Balbuceaba a causa del entusiasmo, y agitaba las manos para subrayar su atropellada sintaxis. La cogí con fuerza de los hombros y la obligué a volverse para que me mirase a los ojos.

—¿Sugieres que desertemos? ¿Tan poco ha significado para ti la muerte de tantos griegos y la del propio Ciro que ahora quieres pasarte al enemigo?

Se humedeció los labios y sopesó sus palabras antes de responder.

—Lo ves todo blanco o negro, Teo. No todos los persas son tus enemigos, ni todos los griegos son tus amigos. Un solo hombre puede ser las dos cosas a la vez, tener sentimientos e intenciones contradictorias, incluso comportarse como si fuese dos individuos diferentes. Ciro era persa, y sin embargo luchaste a su lado. Mi padre es persa, pero… yo estoy aquí. Me crié entre los persas. Artajerjes siempre me trató bien, como a una sobrina querida, y te aceptaría como a un… como a un sobrino.

—¿Y qué me dices de tu padre, Asteria? Temías que me viese como una afrenta a su honor.

—He estado pensando en ello. Antes de marcharnos podríamos tomar medidas para ablandar su corazón… Si tú quieres…

Miré sus ojos suplicantes y por un momento me perdí en ellos, pensando vagamente en su extraordinaria sugerencia; pero cuando recuperé el sentido, negué con la cabeza y me pregunté cómo era posible que hubiera contemplado siquiera esa idea.

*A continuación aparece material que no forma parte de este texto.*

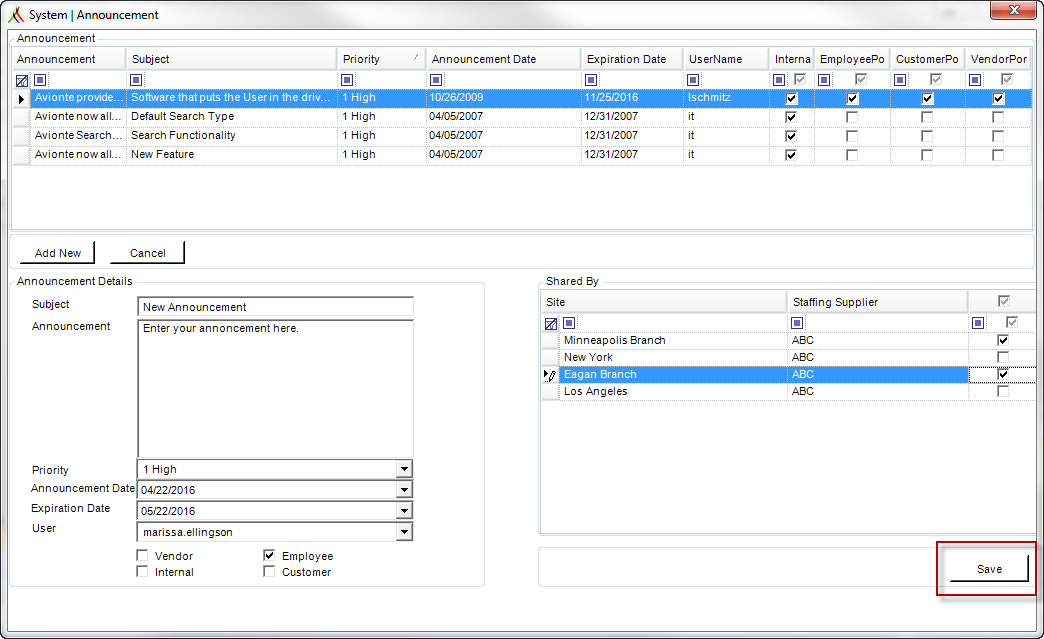Click the Staffing Supplier filter icon
1044x639 pixels.
click(x=797, y=323)
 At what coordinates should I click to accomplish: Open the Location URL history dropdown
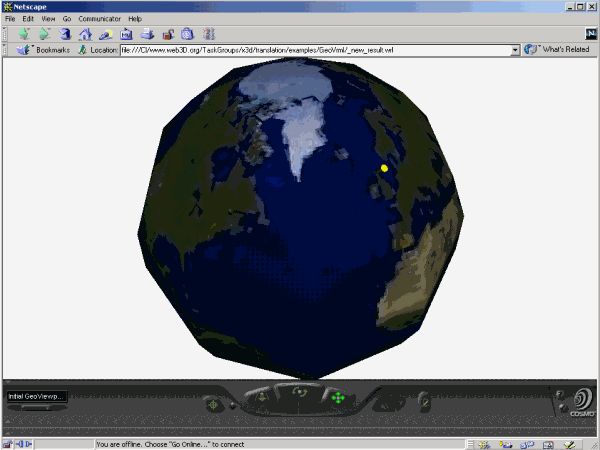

—Es imposible. Sé que tus intenciones son buenas, pero yo jamás dejaría a los griegos, jamás traicionaría a Jenofonte.

Se mordió los labios y miró el suelo con muda decepción.

—No volveré a mencionarlo, Teo.

Asentí en silencio, y me embargó una sensación de alivio y gratitud. Pero enseguida me asaltó una idea inquietante.

—Asteria… En Cunaxa, cuando te sacaron de la tienda de Ciro, ¿por qué Tisafernes mató a su propio guardia en lugar de matarte a ti?

Me miró con serenidad y apartó suavemente mis pesadas manos de sus hombros.

—Ya te lo he dicho… No todos los persas son tus enemigos. Y, Teo… —La miré en silencio, esperando que terminase—. No todos los griegos son tus amigos.